Biriken göz yaşlarımı elimle silerek bir sonra ki videoya geçtiğimde arabam bozulduğu için okula her gün beni almaya geldiği sırada çektiğim videolarda duraksadım. Çoğunda şarkı söyleyip tuhaf hareketler sergiliyordum. Saçma şarkılarımı nereden bulduğumu sorguladığı bir kaç anın dışında konuşmadan sadece saçımı veya ona uzattığım ellerimi öpüyordu. Heyecanlı ifadem onu da çoğu zaman duraksatmıştı, videolarda bakışları sık sık üzerimdeydi. Bazen gülümsüyor bazen de oynayışım şeklime hayrete düşmüş gibi bakıyordu.
Ekranda onu gördükçe katlanan özlemimle defalarca aynı videoyu izlemeye dalmıştım. Benim aksime hep sakin hep durgundu ama benim neşem hiç etkilenmiyordu. Saçma bir şekilde uyumlu duruyorduk. Gözlerimizin birbirine tutunduğu ama benim kaşlarımı çattığım ve dudaklarımı büzdüğüm tuhaf bir fotoğraf önüme düştüğünde gözlerimi yumdum. Birine özlem duymak neden bu kadar can acıtıcıydı ki...

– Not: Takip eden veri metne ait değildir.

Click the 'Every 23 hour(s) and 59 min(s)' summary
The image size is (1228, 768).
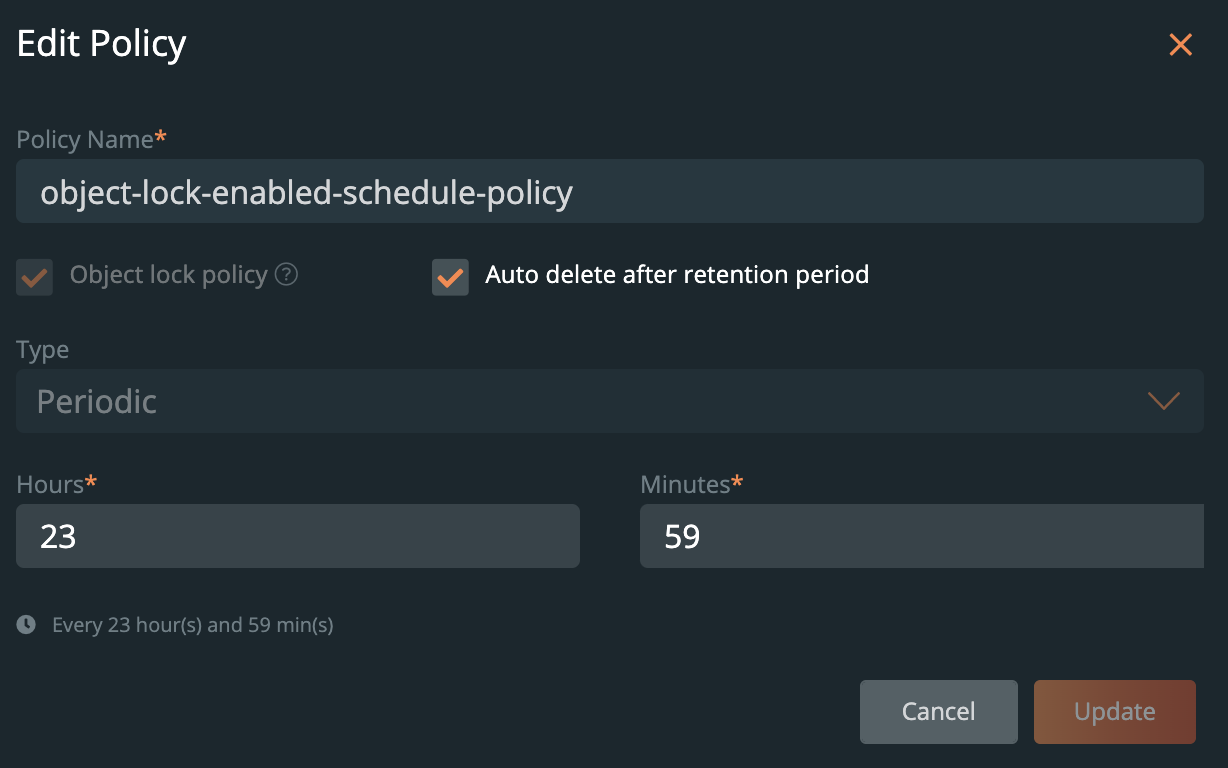click(x=193, y=626)
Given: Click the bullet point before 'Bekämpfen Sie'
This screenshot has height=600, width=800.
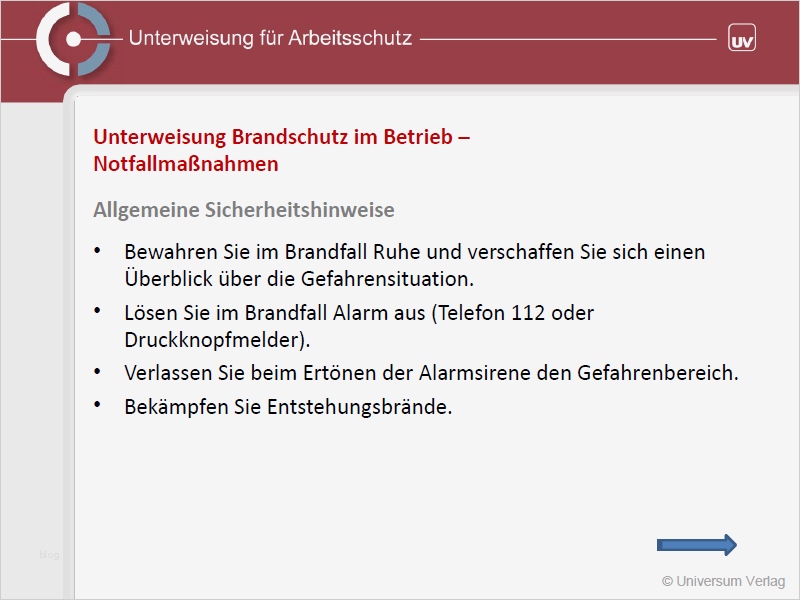Looking at the screenshot, I should coord(97,406).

"Anneciğim hadi bebeğim kahvaltı hazır."
Videoları izlemeye daldığım esnada aşağıdan gelen seslerle yorganı kafama iyice çektim. Elimde ki peçeteyle göz yaşlarımı iyice kuruladığıma emin olduktan sonra adım seslerinin yaklaştığını fark ederek gözlerimi yumdum. Daha önce bir kaç gün tek kaldığım evde olmaktansa ailemin yanına gelmeyi akıl edebilmiş ve son sınavımdan bir kaç saat sonra yola çıkıp gelmiştim. Annem ve babamla uzun bir sürenin ardından görüşmek başta iyi gelse de şu an yapayalnız hissediyordum ve kimseyle konuşmak istemiyordum.
"Uyuma numarası yapmak için biraz fazla mı büyüksün oğlum?"
Üzerimdeki yorganı çeken annem arkamdan söylenmeye devam ettiğinde iştahsızlığım onlarında moralini bozsun istemiyordum. Yeni uyanmış rolleri keserek gözlerimi ovalamaya başladığımda tek isteğim kızarıklığın birazda olsa geçmiş olmasaydı. Bütün gece uyuyamamıştım. Videolar, fotoğraflar onlar bittiğinde zihnimin içinde dönüp duran anılar devreye girmiş ve beni uyutmamıştı.